The tax assessments made against the defendants here are presumed to be valid. The United States has submitted the declaration of Ronald M. Settimo, a Technical Services Advisor for the IRS, to attest to the assessments listed supra. (Settimo Decl.) Accompanying his declaration are copies of the "literal transcripts" itemizing the tax assessments for the various years. (Settimo Decl., Exs. 1-9.) Thus, the United States has met its burden of demonstrating prima facie entitlement to summary judgment in its favor.
The burden is on the defendants to prove the assessments to be wrong. The defendants, however, have submitted no objections, memoranda, affidavits, or other documents in opposition to the motion for summary judgment. The defendants' answer merely denies all the assertions in the complaint, and asserts no affirmative defenses. (Answer, dkt. entry no. 9.) They have thus failed, by definition, to bring to the Court's attention any evidence that could conceivably create any genuine issue of material fact as to the validity of the tax assessments. The Court thus holds that awarding summary judgment on the motion in the present case is "appropriate." Anchorage Assocs., 922 F.2d 168 at 175.
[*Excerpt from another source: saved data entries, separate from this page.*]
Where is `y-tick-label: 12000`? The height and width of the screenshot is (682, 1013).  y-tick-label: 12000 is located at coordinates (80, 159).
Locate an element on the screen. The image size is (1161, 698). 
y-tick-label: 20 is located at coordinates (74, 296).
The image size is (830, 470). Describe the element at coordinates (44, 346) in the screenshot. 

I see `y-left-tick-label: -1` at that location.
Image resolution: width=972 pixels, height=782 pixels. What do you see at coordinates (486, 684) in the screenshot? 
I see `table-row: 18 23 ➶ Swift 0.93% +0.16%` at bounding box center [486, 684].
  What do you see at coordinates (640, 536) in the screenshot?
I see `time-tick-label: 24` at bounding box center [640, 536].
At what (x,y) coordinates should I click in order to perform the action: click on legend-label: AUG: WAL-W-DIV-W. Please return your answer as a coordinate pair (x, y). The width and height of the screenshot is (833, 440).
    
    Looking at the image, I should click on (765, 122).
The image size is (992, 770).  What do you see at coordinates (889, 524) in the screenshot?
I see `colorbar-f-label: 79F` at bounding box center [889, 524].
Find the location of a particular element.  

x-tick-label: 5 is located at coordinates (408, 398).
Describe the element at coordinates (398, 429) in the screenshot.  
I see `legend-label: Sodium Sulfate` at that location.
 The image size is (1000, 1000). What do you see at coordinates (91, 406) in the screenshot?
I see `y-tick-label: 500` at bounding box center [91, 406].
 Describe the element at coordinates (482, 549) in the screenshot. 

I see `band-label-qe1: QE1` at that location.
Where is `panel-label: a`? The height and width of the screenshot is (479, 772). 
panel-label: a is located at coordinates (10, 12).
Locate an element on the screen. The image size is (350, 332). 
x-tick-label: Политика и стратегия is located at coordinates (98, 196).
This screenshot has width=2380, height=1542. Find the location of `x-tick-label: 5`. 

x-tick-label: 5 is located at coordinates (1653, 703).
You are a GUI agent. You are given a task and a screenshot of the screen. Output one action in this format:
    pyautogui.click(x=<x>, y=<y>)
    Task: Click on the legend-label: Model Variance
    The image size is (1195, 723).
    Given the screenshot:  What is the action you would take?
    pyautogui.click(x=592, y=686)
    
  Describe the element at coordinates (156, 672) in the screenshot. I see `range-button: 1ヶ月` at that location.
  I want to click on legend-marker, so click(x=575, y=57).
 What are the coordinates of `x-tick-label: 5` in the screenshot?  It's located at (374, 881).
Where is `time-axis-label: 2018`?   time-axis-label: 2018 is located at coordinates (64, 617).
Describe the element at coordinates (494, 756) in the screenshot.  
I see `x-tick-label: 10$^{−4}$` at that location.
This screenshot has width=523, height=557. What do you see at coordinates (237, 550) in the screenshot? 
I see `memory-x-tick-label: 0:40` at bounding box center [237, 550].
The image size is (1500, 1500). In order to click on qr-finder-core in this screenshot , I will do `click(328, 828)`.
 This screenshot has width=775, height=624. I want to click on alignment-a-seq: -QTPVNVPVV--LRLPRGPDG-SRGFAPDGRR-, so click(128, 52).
The return date on the motion, as set by the Clerk, was December 5, 2005. However, in an order dated October 11, 2005 ("October Order"), the Magistrate Judge directed the United States to file a motion for summary judgment that would be returnable on December 19, 2005. (Dkt. entry no. 14.) Therefore, giving the defendants the benefit of the later date, pursuant to Local Civil Rule 7.1(d)(2), the defendants' opposition papers were due on or before December 5, 2005. The motion for summary judgment itself, was served on the defendants' counsel, and the October Order provided notice that summary judgment would be sought by the United States. Given the defendants' history, the failure to timely oppose will not be excused. Previously, the defendants have failed to respond to interrogatories, and have been sanctioned for failure to comply with a court order. (10-11-05 Order.) Defendants' counsel failed to participate in a scheduled conference call, and did not seek excuse for his absence. (Id.)
CONCLUSION
The Court, for the reasons stated supra, will grant the motion and enter judgment in favor of the United States. The Court will issue an appropriate order and judgment.